# Task to complete
Every entry that follows is to be set down exactly, with its pictures omitted.
--- Extracted entries ---
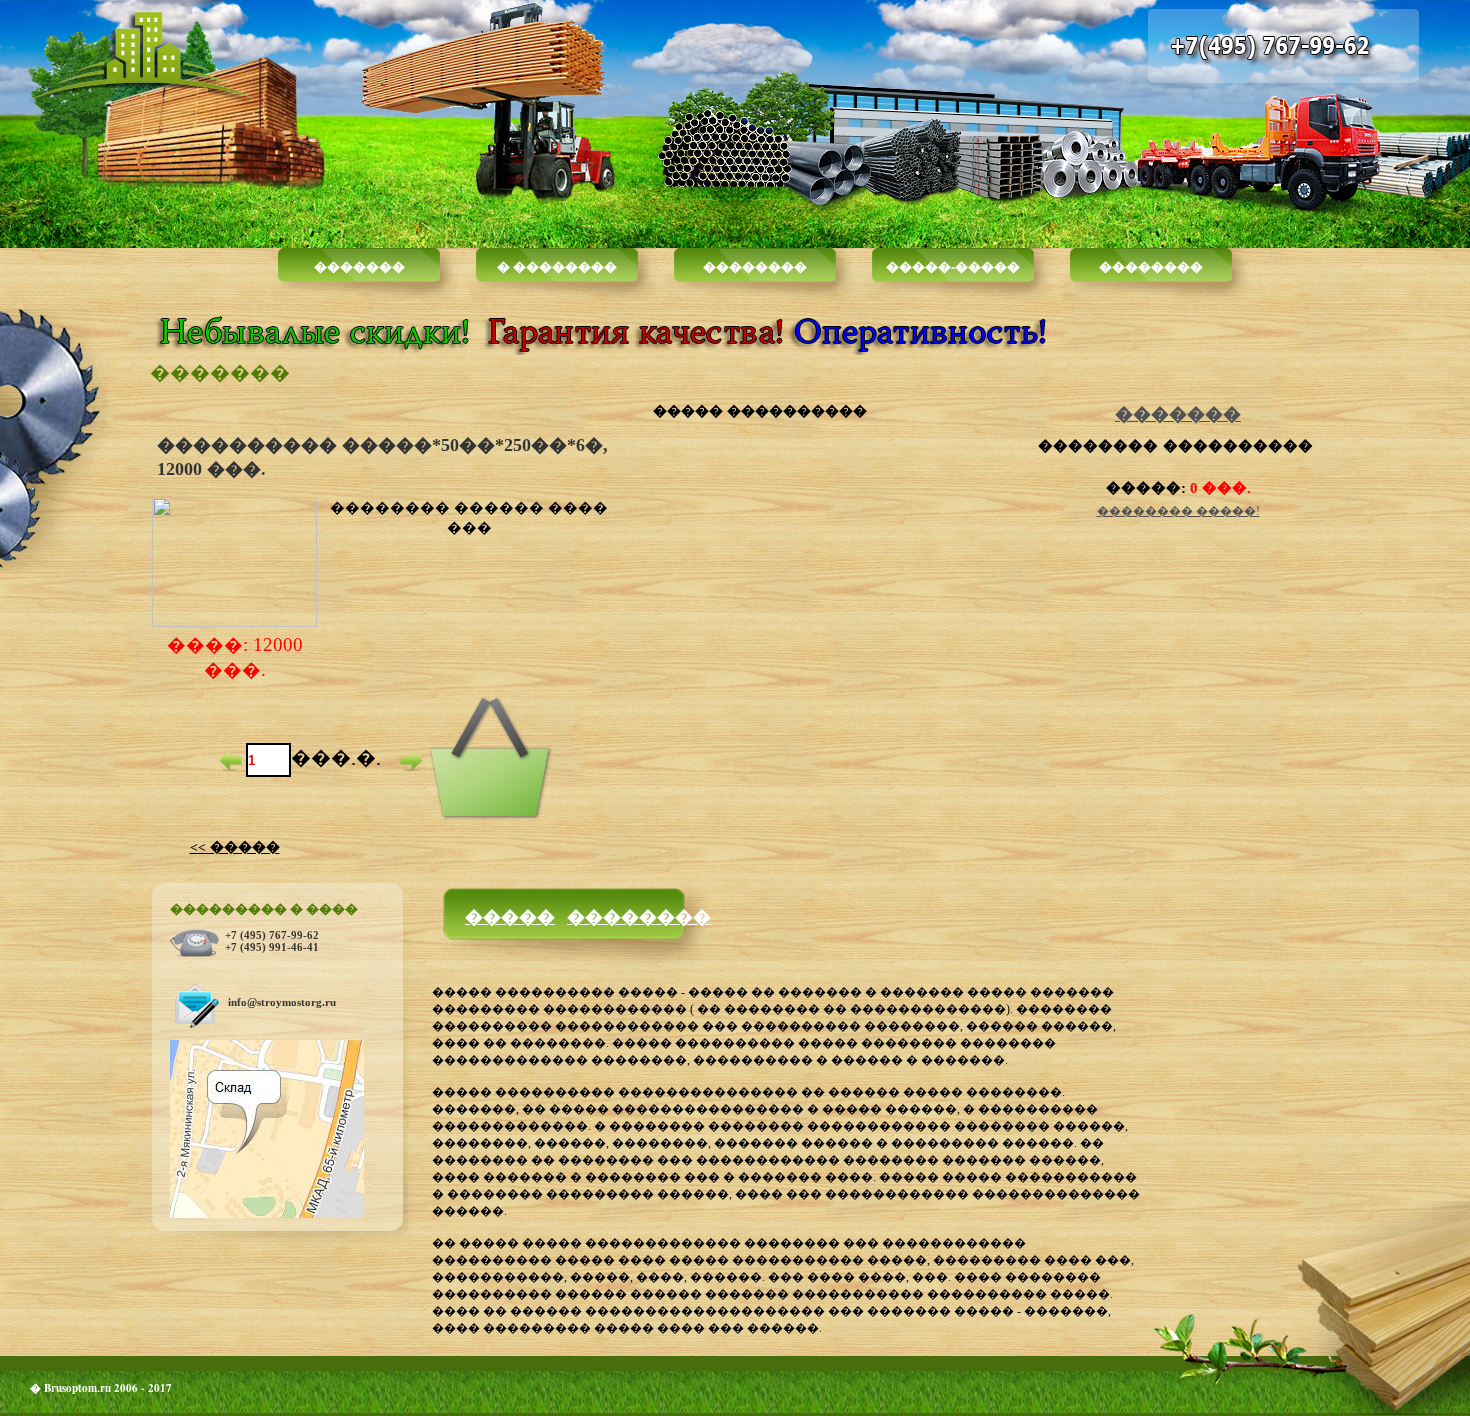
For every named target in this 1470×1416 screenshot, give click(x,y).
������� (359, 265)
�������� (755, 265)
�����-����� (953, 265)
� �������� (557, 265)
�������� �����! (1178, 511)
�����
---
# Expected answer
For every named target in this 1470×1416 screenshot, give click(x,y).
������� (359, 265)
�������� (755, 265)
�����-����� (953, 265)
� �������� (557, 265)
�������� �����! (1178, 511)
�����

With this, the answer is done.